4

I am trying to read only the first line of a zipped csv file. I used below code but get the error "The magic number in GZIP header is not correct". Obviously it has to do with the fact that GZIP and ZIP are not identical formats but I do not seem to get it working even when using the DotNetZipLib library or SharpZip.

using (GZipStream gzipStream = new GZipStream(File.OpenRead(fileName), CompressionMode.Decompress))
            {
                using(StreamReader sr = new StreamReader(gzipStream))
                {
                    //Matt try something like this as a hint / starting point 
                    While(sr.Read())
                    {
                      row = sr.ReadLine();
                    }

                }
            }

Does any of you know how to handle standard zip files (not gzip) and to stream the content to a StreamReader object so that I can easily read the first line of the zipped text file?

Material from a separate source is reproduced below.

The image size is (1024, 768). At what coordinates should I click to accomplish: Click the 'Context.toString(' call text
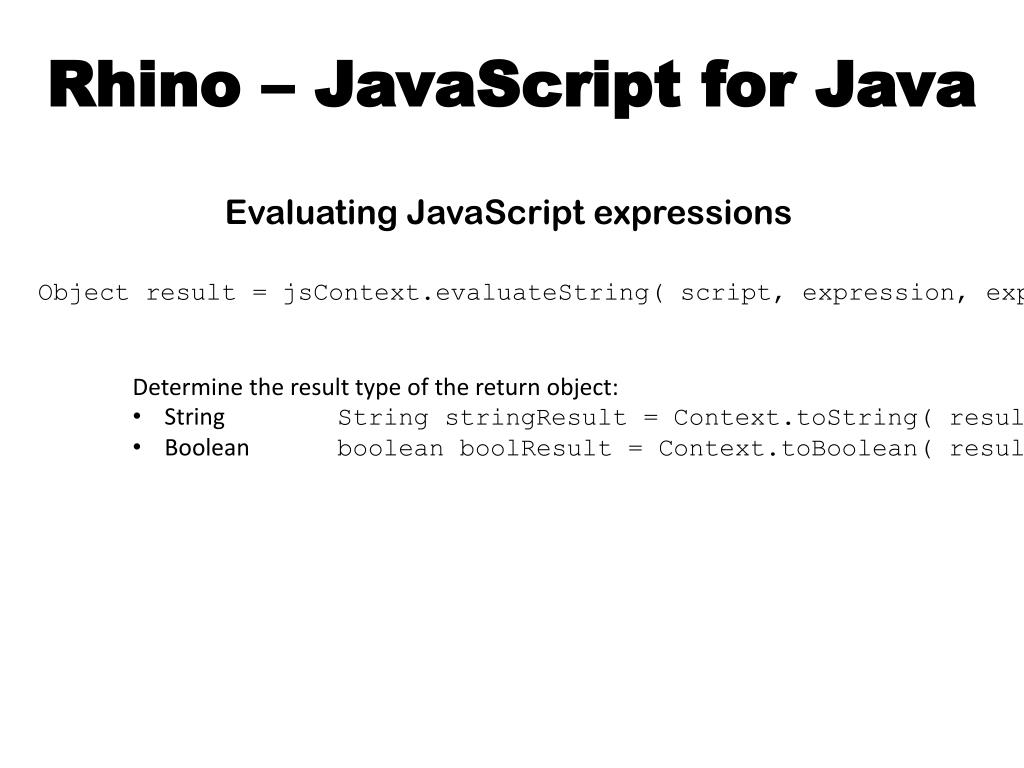(x=802, y=418)
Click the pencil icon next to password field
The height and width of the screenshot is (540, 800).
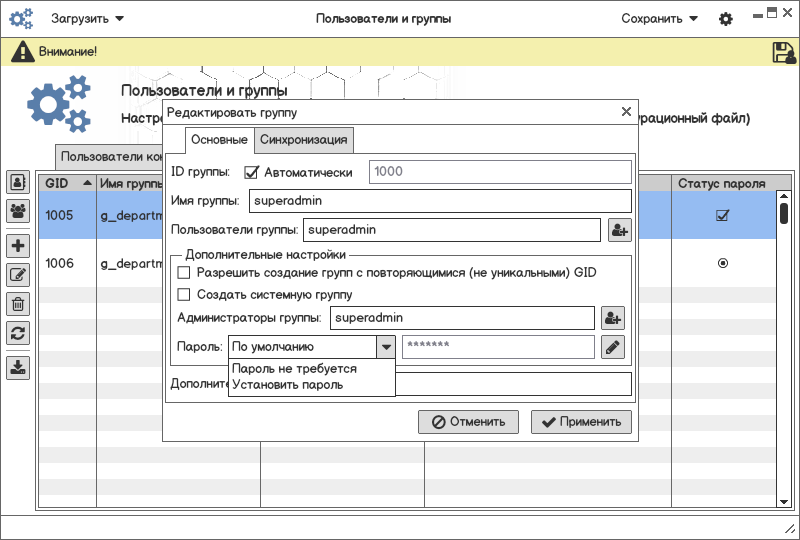coord(613,347)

I do not look for a solution that completely decompresses the whole zip file before opening the text file. I look for a similar solution as above but one that can handle zip files. I also do not want to go the geeky route through byte arrays and having to reconstruct the first row from the array as it would require knowledge of the exact content of the first row (data types, delimiters,...).

Thanks

MethodMan
  • 18,625
  • 6
  • 34
  • 52
Matt
  • 7,004
  • 11
  • 71
  • 117
  • So the error you told us about is because GZip and Zip are not the same, which you knew. What happens when you use DotNetZipLib or SharpZip? – Chris Shain Feb 21 '12 at 17:26
  • Try googling "C#how to read compressed file using a StreamReader" there are TONS of examples out there Matt – MethodMan Feb 21 '12 at 17:27
  • GZip & Zip are not the same thing. You will definitely need to use something like DotNetZipLib or SharpZip. Can you post the code you attempted with those and maybe we can advise you ? – Eoin Campbell Feb 21 '12 at 17:28
  • I tried but dont see those libraries are able to stream to StreamReader. Maybe I am missing something. I cannot read the first line of a zip file without having to completely decompress the thing first. – Matt Feb 21 '12 at 17:29
  • I will do a google search for you and post a link hold fast here is a link to DotNetZip Library http://dotnetzip.codeplex.com/ – MethodMan Feb 21 '12 at 17:30
  • @DJ KRAZE, I looked everywhere, they all deal either gzip formats or decompress to bytearrays. I stated I look to stream to StreamReader so that I can easily use ReadLine() to extract the first line of the zipped csv file. – Matt Feb 21 '12 at 17:31
  • Eoin, I dont even know where to start re those libraries, I see they can decompress to byte Arrays but I dont see functionality to stream to a streamreader object. – Matt Feb 21 '12 at 17:33
  • Matt don't Panic download this library it's free http://dotnetzip.codeplex.com/ I am sure that there is documentation as well other wise you will have to uncompress then read which maks no sense if you can just get at the Items themselves within the zipcontainer.. does this make sense – MethodMan Feb 21 '12 at 17:36
  • makes sense, marked your answer as solution, thanks a lot. – Matt Feb 21 '12 at 17:53

2 Answers2

2

for example Matt here is something that you could do as well checkout this code sample This uses SharpZipLib Library

var zip = new ZipInputStream(File.OpenRead(@"C:\MyZips\myzip.zip"));
var filestream = new FileStream(@"C:\\MyZips\myzip.zip", FileMode.Open, FileAccess.Read);
ZipFile zipfile = new ZipFile(filestream);
ZipEntry item;
while ((item = zip.GetNextEntry()) != null)
{
     Console.WriteLine(item.Name);
     using (StreamReader s = new StreamReader(zipfile.GetInputStream(item)))
     {
      // stream with the file
          Console.WriteLine(s.ReadToEnd());
     }
 }
MethodMan
  • 18,625
  • 6
  • 34
  • 52
  • DJ KRAZE, it works, thanks a lot. I wasted 3 hours getting this to work as I could not see reference to using StreamReader in particular in combination with the library. Awesome, you saved me more headache. – Matt Feb 21 '12 at 17:58
  • Awesome.. I am glad that I was able to quickly contribute to the saving of ones life..lol any other issues feel free to reachout – MethodMan Feb 21 '12 at 18:31
-1

The above answer didnt work for me (it casted an error at runtime: nullreference for "item") so i modified the code a bit.(a text file called "text.txt" is zipped in a zip called "archive.zip") This one is in VB.NET and uses SHARPZIPLIB library(you must import it into VB and call it before public class mainform.

here is the code :

       Imports ICSharpCode.SharpZipLib.Zip

'now put the following code in a private sub ( i put it in private sub button_click)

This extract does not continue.